Con varias interrupciones entre un grado y otro logró finalmente terminar su bachillerato. De la misma manera, su paso por el seminario tuvo pausas en las que se cuestionaba si realmente el camino que quería seguir era el de la vida consagrada.
Abandonó por cerca de dos años sus estudios para formarse como sacerdote. Probó el licor, el cigarrillo e incluso tuvo un noviazgo corto, pero eso no le llenaba, se sentía incompleto, creía que a su vida algo le seguía faltando.
“Llegó un momento en que yo desorienté mi vida totalmente. Empecé en los caminos del alcohol, inclusive probaba algo el cigarrillo y sentía una cierta desilusión de la vida, llegué a tener pensamientos de suicidarme. No le veía sentido a la vida, pero a raíz de eso se dio un giro espiritual en mi vida. Empezaron a pasar ciertos acontecimientos que hicieron que yo volviera a reavivar esa vocación y a mirar yo qué quería hacer con mi vida”.
Todo su proceso se vio retrasado. En lo relacionado a su ministerio, tanto su ordenación diaconal como su ordenación sacerdotal, que era ya la recompensa a todo su proceso de preparación, se fueron aplazando debido a algunos momentos de indecisión, de reflexión, pero finalmente, ese instante tan ansiado llegó.
“Experimenta uno mucha alegría porque es ver la culminación de todo lo que uno ha proyectado. Uno siente tanta alegría que se va para el sagrario a agradecerle a Dios y a llorar. Uno llora de la alegría, les comparte esa alegría a los papás”.

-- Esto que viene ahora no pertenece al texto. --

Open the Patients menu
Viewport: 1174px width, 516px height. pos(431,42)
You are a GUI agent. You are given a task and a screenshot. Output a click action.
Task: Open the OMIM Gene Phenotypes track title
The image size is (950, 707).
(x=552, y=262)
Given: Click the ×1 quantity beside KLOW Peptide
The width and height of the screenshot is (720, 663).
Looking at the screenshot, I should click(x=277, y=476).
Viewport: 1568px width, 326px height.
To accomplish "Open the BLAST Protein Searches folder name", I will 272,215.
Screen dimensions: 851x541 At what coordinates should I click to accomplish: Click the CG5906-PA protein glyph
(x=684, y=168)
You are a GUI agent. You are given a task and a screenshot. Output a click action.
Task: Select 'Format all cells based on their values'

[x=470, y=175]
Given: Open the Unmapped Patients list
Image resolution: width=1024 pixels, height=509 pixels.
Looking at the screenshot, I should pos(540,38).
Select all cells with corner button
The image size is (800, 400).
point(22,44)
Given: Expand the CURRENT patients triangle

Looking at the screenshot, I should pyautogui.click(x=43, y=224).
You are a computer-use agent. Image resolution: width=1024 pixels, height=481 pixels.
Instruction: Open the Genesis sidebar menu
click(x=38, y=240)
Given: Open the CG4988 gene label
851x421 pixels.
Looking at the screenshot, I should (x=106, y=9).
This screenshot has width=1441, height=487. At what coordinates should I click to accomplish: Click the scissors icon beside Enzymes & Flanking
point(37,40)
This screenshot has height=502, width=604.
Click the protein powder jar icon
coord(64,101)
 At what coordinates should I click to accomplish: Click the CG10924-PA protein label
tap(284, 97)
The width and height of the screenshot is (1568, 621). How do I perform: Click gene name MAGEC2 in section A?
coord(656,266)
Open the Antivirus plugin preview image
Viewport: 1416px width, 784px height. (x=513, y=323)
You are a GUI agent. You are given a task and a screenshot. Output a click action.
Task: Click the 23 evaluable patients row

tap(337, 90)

Las charlas con otros jóvenes seminaristas, las tardes de fútbol, las jornadas de clase y los momentos de oración, son algunos de sus mejores recuerdos en el camino de preparación para ser sacerdote.
“Era un tiempo muy bonito, un tiempo en el que se vive con una disciplina muy grande, por las levantadas a las 5:30 am, las laudes a las 6:00 am, luego la eucaristía a las 6:45 am, a las 7:00 am el desayuno y luego a las 8:00 am la jornada de clase hasta el mediodía. Luego teníamos una etapa de deporte desde el mediodía hasta las 2:30 pm, luego esa jornada se llamaba de estudio personal, entonces uno leía o hacía los talleres o actividades que dejaban los sacerdotes. En la tarde a las 6:00 pm se tenía el rezo de las vísperas, luego se tenía la comida y después de la comida se tenía otro descanso, un tiempo de esparcimiento, de conversar con los compañeros seminaristas, con los formadores, de ir conociendo la vida de cada uno y ya luego a las 9:00 pm lo llaman el gran silencio; ya todo el mundo debe estar en silencio en su habitación para meditar, para reflexionar, para orar. También se tenían esos tiempos fuertes de Semana Santa y navidad y era algo muy bonito”.
La primera misión, cuando, aún estaba en su etapa de formación como seminarista fue una de las experiencias más significativas para Jhon Elkin. En ese momento lo enviaron a un corregimiento de Anserma, Caldas a apoyar la celebración de la Semana Santa.
“Era algo muy bonito. Me enviaron a un corregimiento, solo. No tenía casi conocimientos de teología, y yo recuerdo que predicaba de una manera que quisiera hacerlo ahora como predicador. Yo decía, esto es increíble, definitivamente Dios obra en uno”.
Una particularidad en el ministerio sacerdotal del padre Jhon Elkin, es el tiempo en el que recibió este regalo del cielo. Su ordenación se dio en medio de la pandemia, por lo que la incertidumbre rodeaba la fecha en la que se convertiría en un nuevo obrero de la mies del Señor, pero los planes de Dios son perfectos y ese momento que tanto él como su madre y demás miembros de su familia anhelaban, llegó.
“Le pido al Señor que me dé entender y saborear qué es ser sacerdote y cómo vivir ese sacerdocio realmente. Celebrando las primeras eucaristías es esa alegría tan grande el tener el cuerpo de Cristo en las manos. Saber que Cristo viene a esa hostia a través de uno, es una alegría demasiado grande. Ahí es donde empieza uno a darse cuenta: soy sacerdote”.